Repeat the following entries exactly, excluding pictures.

Saved entries:

┄┄┄┄┄┄

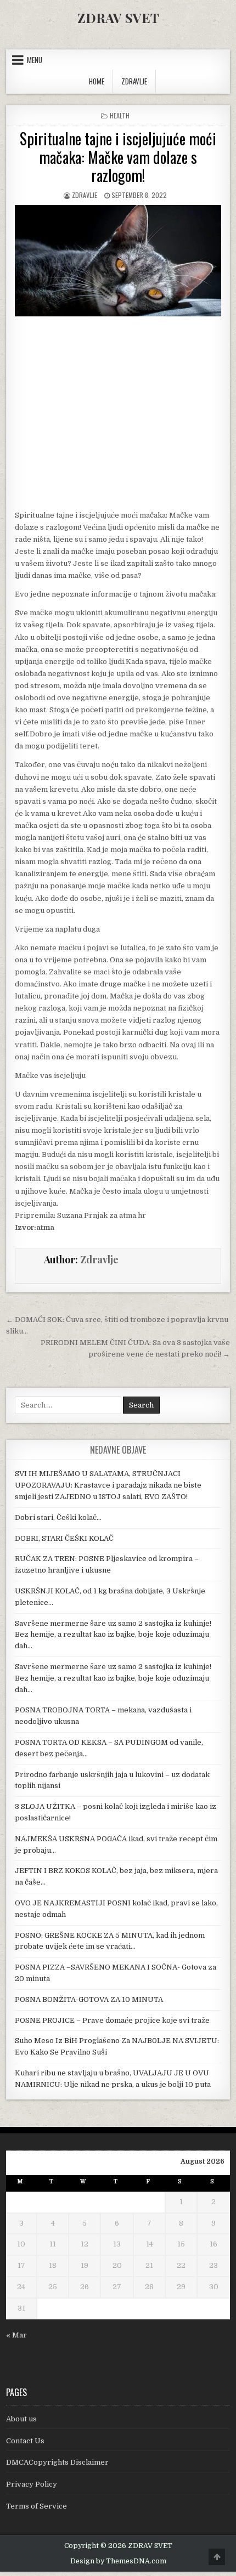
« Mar (16, 2335)
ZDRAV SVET (118, 17)
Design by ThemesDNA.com (118, 2561)
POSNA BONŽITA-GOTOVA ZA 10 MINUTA (89, 1999)
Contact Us (25, 2441)
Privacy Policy (31, 2484)
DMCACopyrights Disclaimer (57, 2462)
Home (96, 81)
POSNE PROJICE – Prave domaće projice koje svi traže (112, 2020)
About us (21, 2419)
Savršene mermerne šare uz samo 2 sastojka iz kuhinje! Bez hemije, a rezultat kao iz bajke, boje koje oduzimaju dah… (113, 1634)
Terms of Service (36, 2506)
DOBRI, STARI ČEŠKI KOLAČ (64, 1538)
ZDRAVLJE (134, 81)
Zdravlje (84, 195)
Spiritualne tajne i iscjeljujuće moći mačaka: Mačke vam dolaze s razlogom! (118, 156)
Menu (34, 59)
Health (120, 115)
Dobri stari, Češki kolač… (58, 1517)
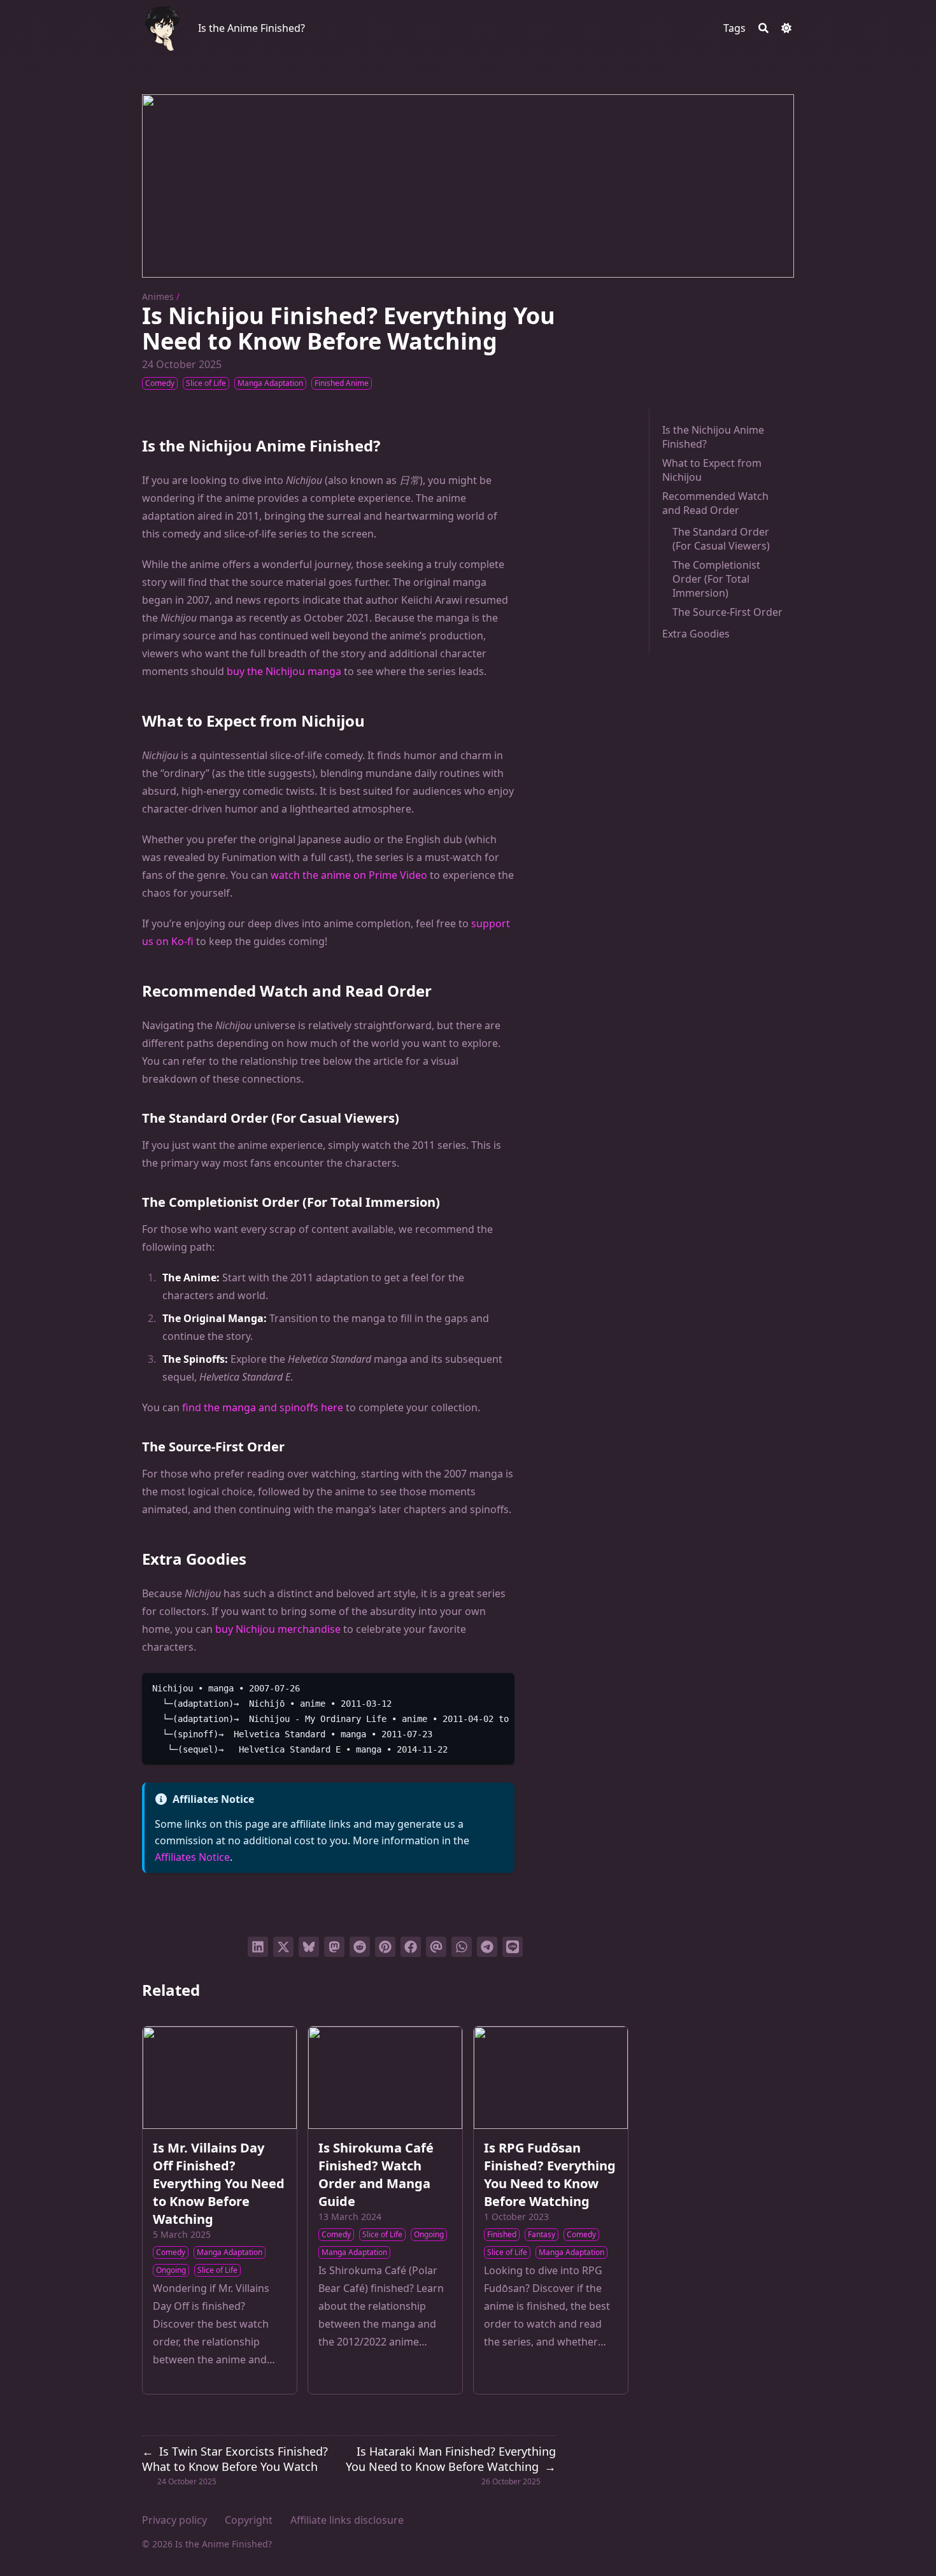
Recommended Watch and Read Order (715, 503)
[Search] (763, 28)
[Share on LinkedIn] (258, 1947)
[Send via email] (436, 1947)
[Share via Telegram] (487, 1947)
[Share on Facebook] (411, 1947)
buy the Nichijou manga (284, 671)
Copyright (249, 2520)
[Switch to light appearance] (786, 28)
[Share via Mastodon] (334, 1947)
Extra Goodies (696, 634)
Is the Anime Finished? (251, 28)
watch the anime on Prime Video (349, 875)
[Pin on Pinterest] (385, 1947)
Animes (158, 296)
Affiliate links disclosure (347, 2520)
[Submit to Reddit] (360, 1947)
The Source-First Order (727, 612)
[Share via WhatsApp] (461, 1947)
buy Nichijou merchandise (278, 1629)
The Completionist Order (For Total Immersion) (716, 579)
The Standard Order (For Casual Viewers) (721, 539)
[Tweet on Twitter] (283, 1947)
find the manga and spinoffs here (262, 1407)
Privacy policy (174, 2520)
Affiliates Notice (192, 1857)
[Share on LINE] (512, 1947)
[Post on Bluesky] (309, 1947)
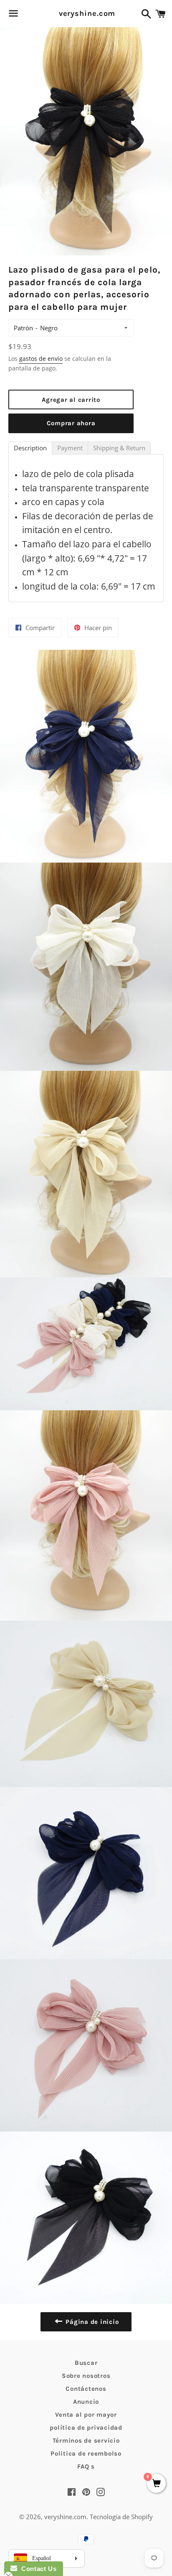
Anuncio (86, 2401)
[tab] (30, 448)
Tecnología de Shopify (121, 2516)
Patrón (23, 328)
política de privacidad (86, 2427)
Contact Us (36, 2568)
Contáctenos (86, 2388)
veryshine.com (86, 13)
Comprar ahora (71, 423)
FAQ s (86, 2466)
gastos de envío (41, 359)
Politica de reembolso (86, 2453)
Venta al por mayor (86, 2414)
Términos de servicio (86, 2440)
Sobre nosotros (86, 2375)
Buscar (86, 2363)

┄┄┄┄┄┄

### RESULT OF THIS TASK:
« Mar (16, 2335)
ZDRAV SVET (118, 17)
Design by ThemesDNA.com (118, 2561)
POSNA BONŽITA-GOTOVA ZA 10 MINUTA (89, 1999)
Contact Us (25, 2441)
Privacy Policy (31, 2484)
DMCACopyrights Disclaimer (57, 2462)
Home (96, 81)
POSNE PROJICE – Prave domaće projice koje svi traže (112, 2020)
About us (21, 2419)
Savršene mermerne šare uz samo 2 sastojka iz kuhinje! Bez hemije, a rezultat kao iz bajke, boje koje oduzimaju dah… (113, 1634)
Terms of Service (36, 2506)
DOBRI, STARI ČEŠKI KOLAČ (64, 1538)
ZDRAVLJE (134, 81)
Zdravlje (84, 195)
Spiritualne tajne i iscjeljujuće moći mačaka: Mačke vam dolaze s razlogom! (118, 156)
Menu (34, 59)
Health (120, 115)
Dobri stari, Češki kolač… (58, 1517)
Recommended Watch and Read Order (715, 503)
[Search] (763, 28)
[Share on LinkedIn] (258, 1947)
[Send via email] (436, 1947)
[Share via Telegram] (487, 1947)
[Share on Facebook] (411, 1947)
buy the Nichijou manga (284, 671)
Copyright (249, 2520)
[Switch to light appearance] (786, 28)
[Share via Mastodon] (334, 1947)
Extra Goodies (696, 634)
Is the Anime Finished? (251, 28)
watch the anime on Prime Video (349, 875)
[Pin on Pinterest] (385, 1947)
Animes (158, 296)
Affiliate links disclosure (347, 2520)
[Submit to Reddit] (360, 1947)
The Source-First Order (727, 612)
[Share via WhatsApp] (461, 1947)
buy Nichijou merchandise (278, 1629)
The Completionist Order (For Total Immersion) (716, 579)
The Standard Order (For Casual Viewers) (721, 539)
[Tweet on Twitter] (283, 1947)
find the manga and spinoffs here (262, 1407)
Privacy policy (174, 2520)
Affiliates Notice (192, 1857)
[Share on LINE] (512, 1947)
[Post on Bluesky] (309, 1947)
Anuncio (86, 2401)
[tab] (30, 448)
Tecnología de Shopify (121, 2516)
Patrón (23, 328)
política de privacidad (86, 2427)
Contact Us (36, 2568)
Contáctenos (86, 2388)
veryshine.com (86, 13)
Comprar ahora (71, 423)
FAQ s (86, 2466)
gastos de envío (41, 359)
Politica de reembolso (86, 2453)
Venta al por mayor (86, 2414)
Términos de servicio (86, 2440)
Sobre nosotros (86, 2375)
Buscar (86, 2363)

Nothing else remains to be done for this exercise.